Anticipation of Succeeded Liberation from Invasive Mechanical Ventilation via Sonographic Pulmonary Scores in Intensive Care Unit Patients; Prospective, Observational Study

Document Type : Original Article

Authors

Anesthesia and ICU Department, Faculty of Medicine, Sohag University, Egypt.

10.21608/asja.2025.356071.1208

Abstract

Background: Liberation from invasive mechanical ventilation remains a challenge for intensive care physicians. The aim of this study was to ensure that; sonographic pulmonary scores in the form of diaphragmatic thickening indices and modified lung ultrasound scores are reliable and accurate additional tools to anticipate successful liberation from invasive mechanical ventilation in intensive care unit patients.
Methods: This study was a prospective, observational study conducted at Sohag university hospital on 80 patients admitted to intensive care unit and mechanically ventilated invasively for more than 24 hours and they were ready for weaning by standard methods.

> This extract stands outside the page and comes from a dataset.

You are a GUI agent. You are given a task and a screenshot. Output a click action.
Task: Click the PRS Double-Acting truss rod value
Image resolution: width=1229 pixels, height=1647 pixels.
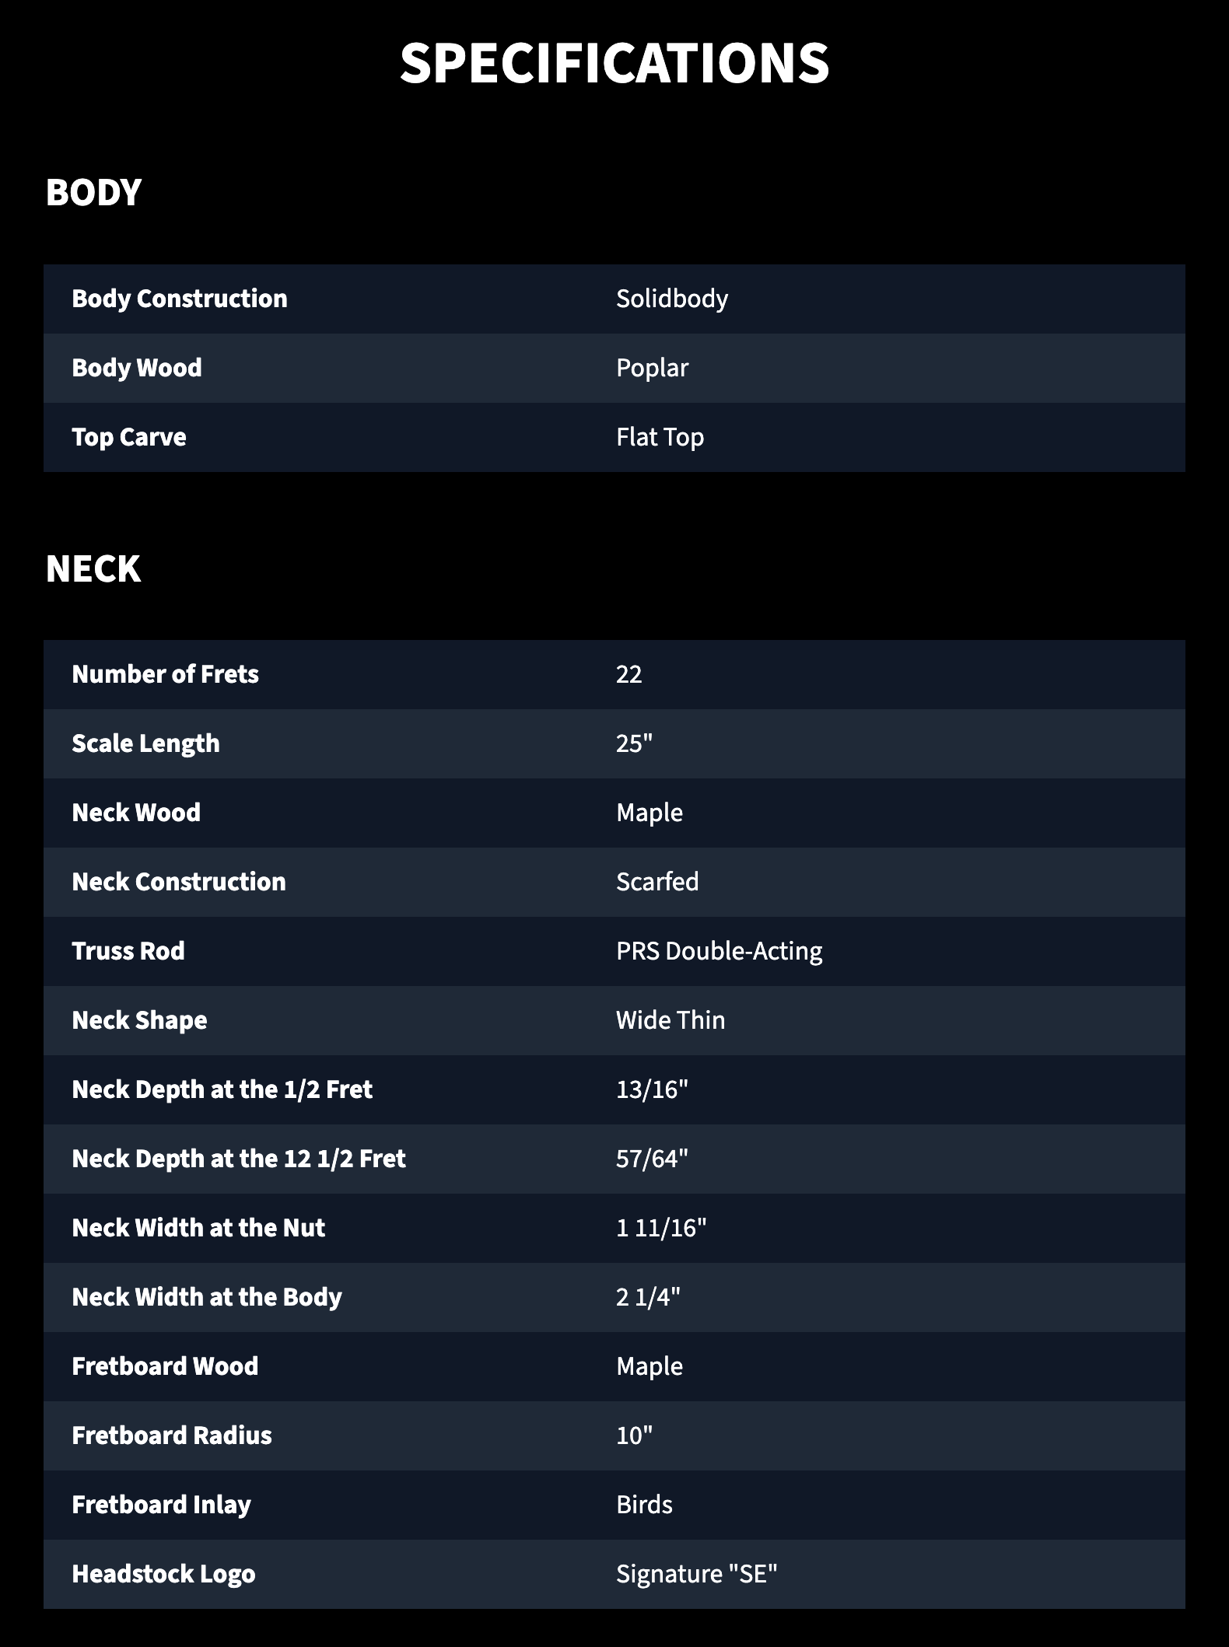720,951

At the time of spontaneous breathing trials, diaphragm and lung ultrasound were done to obtain diaphragmatic thickening indices and modified lung ultrasound scores. Patients were classified into two groups; failure group (FG) and succeeded group (SG) of liberation from invasive mechanical ventilation.
Results: Only 13 cases (16.25%) were re-intubated within 48 hours after extubation (FG) and 67 cases (83.75%) showed succeeded liberation from invasive mechanical ventilation (SG). The mean diaphragmatic thickening indices were lower in FG (37.2±4.02%) compared to SG of liberation from invasive mechanical ventilation (40.9±6.2%) with significant p-value (<0.005) and the mean modified lung ultrasound scores was higher in the FG (16.62±3.223) compared to the SG, (10.69±3.75) with highly significant p-value (<0.001).
Conclusion: In our study, sonographic pulmonary scores in the form of diaphragmatic thickening indices and modified ultrasound lung scores provide rapid, bedside, non-invasive, reliable, and accurate, additional methods to anticipate succeeded liberation from invasive mechanical ventilation in critically ill patients.